Following his passing, one particular group of fans would recite the chant: “He’s gay, he’s dead, he’s hanging in a shed, Fashanu, Fashanu.”
While there has been huge progress since those dark days, the presence of homophobia in football has not been extinguished.
Only this week, police launched an investigation into allegations that a Blackburn Rovers footballer made homophobic gestures towards Brighton fans during an English Championship match.
Brighton, which is situated on the south coast, has a large gay population and its fans are often targeted with homophobic chants.
“I think there’s a big culture shift needed within football from the grassroots to the top of the game,” Louise Englefield of FootballvHomophobia told CNN
“The top of the game is a symptom of a much wider issue about lack of awareness and ignorance around the ability of gay men to participate and excel at football
“When you’ve got a lack of gay players at the top level, then it’s easy for that environment to be quite negative.
“I imagine there are players who are reticent to come out.”
While other sports have embraced their gay stars, such as John Amaechi in basketball, Martin Navratilova in tennis and Gareth Thomas in rugby, football has yet to move with the times.

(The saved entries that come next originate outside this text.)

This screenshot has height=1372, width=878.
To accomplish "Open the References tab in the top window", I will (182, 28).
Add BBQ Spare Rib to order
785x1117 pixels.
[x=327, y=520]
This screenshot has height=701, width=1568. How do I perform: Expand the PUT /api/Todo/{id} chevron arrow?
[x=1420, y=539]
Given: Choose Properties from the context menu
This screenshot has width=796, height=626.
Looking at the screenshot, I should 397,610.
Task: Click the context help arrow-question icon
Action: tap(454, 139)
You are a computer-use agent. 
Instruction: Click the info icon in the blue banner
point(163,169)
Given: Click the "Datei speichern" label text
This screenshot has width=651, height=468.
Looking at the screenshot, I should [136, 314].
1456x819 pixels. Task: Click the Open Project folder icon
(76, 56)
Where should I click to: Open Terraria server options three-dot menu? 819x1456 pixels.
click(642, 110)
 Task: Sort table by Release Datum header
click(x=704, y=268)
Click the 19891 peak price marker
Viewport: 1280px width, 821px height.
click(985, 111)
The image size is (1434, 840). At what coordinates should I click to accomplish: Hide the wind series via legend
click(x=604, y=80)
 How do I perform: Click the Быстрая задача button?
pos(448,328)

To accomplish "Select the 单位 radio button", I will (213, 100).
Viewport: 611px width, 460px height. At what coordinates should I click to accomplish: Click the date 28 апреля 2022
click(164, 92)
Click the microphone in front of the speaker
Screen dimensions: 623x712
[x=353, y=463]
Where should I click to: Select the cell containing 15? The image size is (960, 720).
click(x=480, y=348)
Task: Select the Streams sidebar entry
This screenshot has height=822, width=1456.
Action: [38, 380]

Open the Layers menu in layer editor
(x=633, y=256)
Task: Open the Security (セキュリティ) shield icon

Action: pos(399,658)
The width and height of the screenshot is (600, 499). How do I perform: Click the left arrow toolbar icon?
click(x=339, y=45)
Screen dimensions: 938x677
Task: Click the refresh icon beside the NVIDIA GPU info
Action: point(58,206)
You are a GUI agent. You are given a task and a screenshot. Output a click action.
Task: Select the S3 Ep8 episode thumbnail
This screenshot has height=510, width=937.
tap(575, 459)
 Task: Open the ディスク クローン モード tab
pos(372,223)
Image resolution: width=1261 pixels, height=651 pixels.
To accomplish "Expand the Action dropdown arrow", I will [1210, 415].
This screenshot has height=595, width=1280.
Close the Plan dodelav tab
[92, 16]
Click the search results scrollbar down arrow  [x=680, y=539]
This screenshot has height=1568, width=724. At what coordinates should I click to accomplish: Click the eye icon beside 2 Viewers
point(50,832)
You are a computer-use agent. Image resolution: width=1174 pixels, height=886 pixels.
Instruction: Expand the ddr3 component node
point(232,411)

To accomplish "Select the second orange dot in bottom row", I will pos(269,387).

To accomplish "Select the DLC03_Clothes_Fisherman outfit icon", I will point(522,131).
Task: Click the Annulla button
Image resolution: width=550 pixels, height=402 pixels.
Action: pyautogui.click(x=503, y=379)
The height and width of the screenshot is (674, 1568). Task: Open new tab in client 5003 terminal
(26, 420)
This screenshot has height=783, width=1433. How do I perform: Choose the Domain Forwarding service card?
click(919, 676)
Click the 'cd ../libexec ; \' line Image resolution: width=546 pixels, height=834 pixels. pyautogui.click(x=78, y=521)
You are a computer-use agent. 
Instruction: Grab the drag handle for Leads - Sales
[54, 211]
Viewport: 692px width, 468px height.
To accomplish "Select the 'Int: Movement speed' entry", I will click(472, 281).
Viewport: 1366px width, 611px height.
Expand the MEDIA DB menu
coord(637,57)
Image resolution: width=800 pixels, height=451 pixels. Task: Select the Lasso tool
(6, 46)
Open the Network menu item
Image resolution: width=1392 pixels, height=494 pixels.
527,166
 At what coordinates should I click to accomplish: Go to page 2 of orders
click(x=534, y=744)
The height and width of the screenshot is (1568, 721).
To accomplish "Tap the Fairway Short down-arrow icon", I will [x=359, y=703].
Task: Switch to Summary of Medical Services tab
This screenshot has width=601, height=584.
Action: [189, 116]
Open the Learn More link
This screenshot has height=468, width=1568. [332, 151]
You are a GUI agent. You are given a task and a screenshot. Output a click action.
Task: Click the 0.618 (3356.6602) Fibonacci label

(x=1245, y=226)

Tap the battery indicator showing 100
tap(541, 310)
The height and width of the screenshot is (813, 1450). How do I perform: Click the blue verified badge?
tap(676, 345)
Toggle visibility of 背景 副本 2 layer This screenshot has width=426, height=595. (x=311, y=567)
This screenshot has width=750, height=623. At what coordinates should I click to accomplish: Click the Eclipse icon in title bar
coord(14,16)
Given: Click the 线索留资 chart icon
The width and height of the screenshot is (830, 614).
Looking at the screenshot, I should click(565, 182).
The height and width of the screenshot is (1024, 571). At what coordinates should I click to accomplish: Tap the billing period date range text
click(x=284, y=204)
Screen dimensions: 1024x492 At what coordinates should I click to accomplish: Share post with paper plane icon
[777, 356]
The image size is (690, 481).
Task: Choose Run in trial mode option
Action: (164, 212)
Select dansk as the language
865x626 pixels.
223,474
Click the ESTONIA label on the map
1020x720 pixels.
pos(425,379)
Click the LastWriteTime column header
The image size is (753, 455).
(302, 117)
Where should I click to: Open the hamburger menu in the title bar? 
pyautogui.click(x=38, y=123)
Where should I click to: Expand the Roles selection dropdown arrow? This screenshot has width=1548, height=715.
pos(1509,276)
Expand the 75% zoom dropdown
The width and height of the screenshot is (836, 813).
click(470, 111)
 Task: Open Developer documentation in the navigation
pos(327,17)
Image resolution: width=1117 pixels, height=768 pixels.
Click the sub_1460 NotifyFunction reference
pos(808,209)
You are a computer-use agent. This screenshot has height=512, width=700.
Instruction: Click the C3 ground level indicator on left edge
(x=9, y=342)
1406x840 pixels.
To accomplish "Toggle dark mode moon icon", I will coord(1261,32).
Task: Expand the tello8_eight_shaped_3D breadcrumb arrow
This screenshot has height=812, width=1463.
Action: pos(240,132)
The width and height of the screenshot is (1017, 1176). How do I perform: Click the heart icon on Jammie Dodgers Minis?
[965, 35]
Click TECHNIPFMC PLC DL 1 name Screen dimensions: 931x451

Off the field, the UK Parliament backed a bill to legalize gay marriage earlier this month as society continues to move forward.
And while football has yet to move with the times, progress is being made.
Premier League and Football League clubs in the UK have created several initiatives to combat homophobia, working alongside charities such as HvF.
“Within football, people don’t understand the seriousness of homophobia,” added Englefield.
“The things fans shout at players, they believe it’s not hurting them and they don’t care if they’re gay or not.
“Homophobia is used to put players down and it’s a way of deriding players. That’s cultural all the way through football and happens in other sports.
“When a player gives a pass away or falls over, fans use homophobia abuse to put them down and it’s that which we want to stop.
“One of our key things is changing chanting in the stadium. Stop and think before you chant.”
A particular success story in England has been the creation of the GFSN Gay National League, where “gay friendly” teams compete on a regular basis.
Rogers’ story has been met with admiration from fellow gay football players, but his retirement from the game means that the community is still waiting for a player to come out and continue playing.
“The great pity with Robbie is that he felt it was an ‘either or choice’,” Scott Lawley, who plays for Nottingham Ball Bois in the GFSN Gay National League told CNN.
“Reading his blog, it felt as if he thought he had no choice but to quit football if he wanted come out.
“He could have easily retired without coming out but he’s been very brave and hopefully set us in the right direction.
“He hasn’t forced us to the point where a gay man runs out in front of 30,000 people to play football
“And the fact that no professional player has come out in recent years means there are still issues to deal with.
“But we will come to that day when we do have openly gay players in the top divisions and we’re moving in the right direction.”